_Problem description_. Please repeat exactly the lines below from the one containing "Screen dimensions: 570x430" down to the one containing "Task: Select Entreprise", both included, and nothing else.

Records contained in a dataset:

'''

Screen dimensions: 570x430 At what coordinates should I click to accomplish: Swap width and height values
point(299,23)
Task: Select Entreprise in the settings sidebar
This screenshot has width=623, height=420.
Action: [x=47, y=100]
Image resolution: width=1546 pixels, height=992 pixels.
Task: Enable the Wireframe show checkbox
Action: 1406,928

'''
'''

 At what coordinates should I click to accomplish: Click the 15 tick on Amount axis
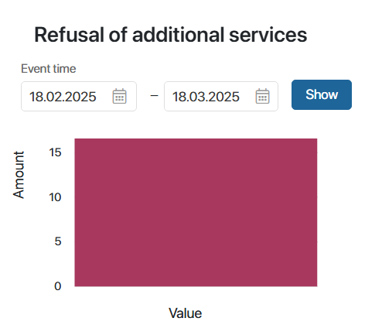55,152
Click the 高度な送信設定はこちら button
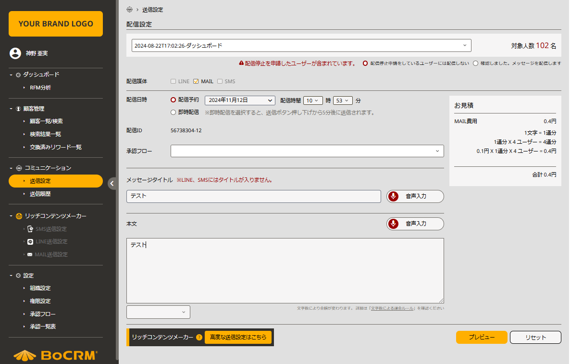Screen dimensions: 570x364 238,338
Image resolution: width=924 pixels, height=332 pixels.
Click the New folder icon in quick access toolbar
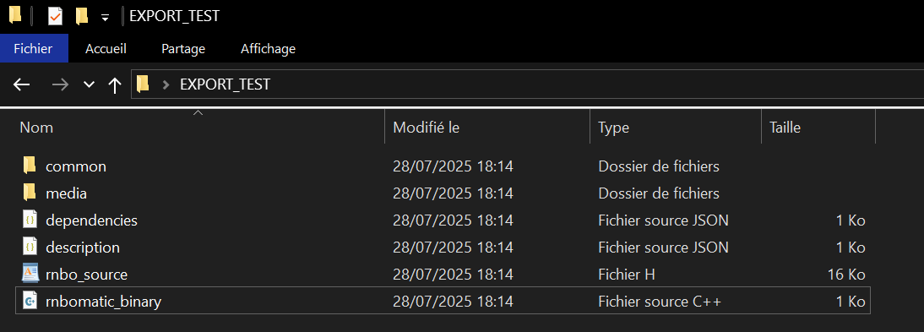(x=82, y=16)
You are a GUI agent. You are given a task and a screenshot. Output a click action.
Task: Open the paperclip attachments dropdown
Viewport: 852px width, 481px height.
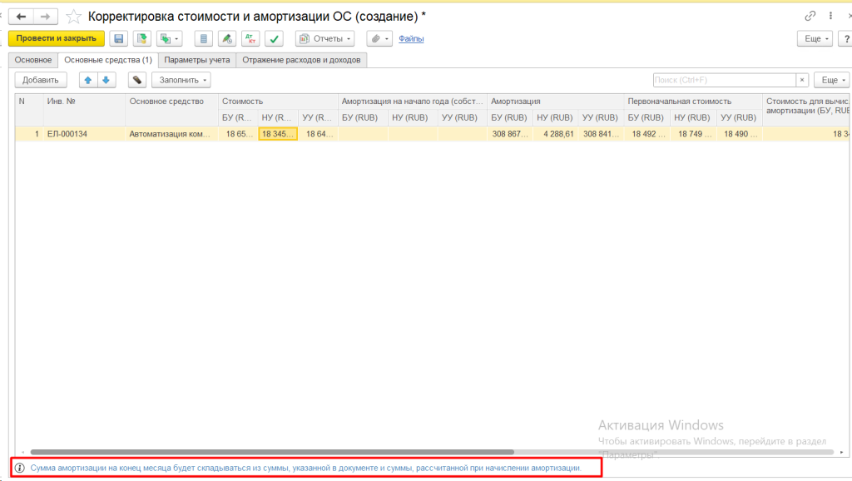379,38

'''

_Solution for this exercise_.
Screen dimensions: 570x430 At what coordinates should I click to accomplish: Swap width and height values
point(299,23)
Task: Select Entreprise in the settings sidebar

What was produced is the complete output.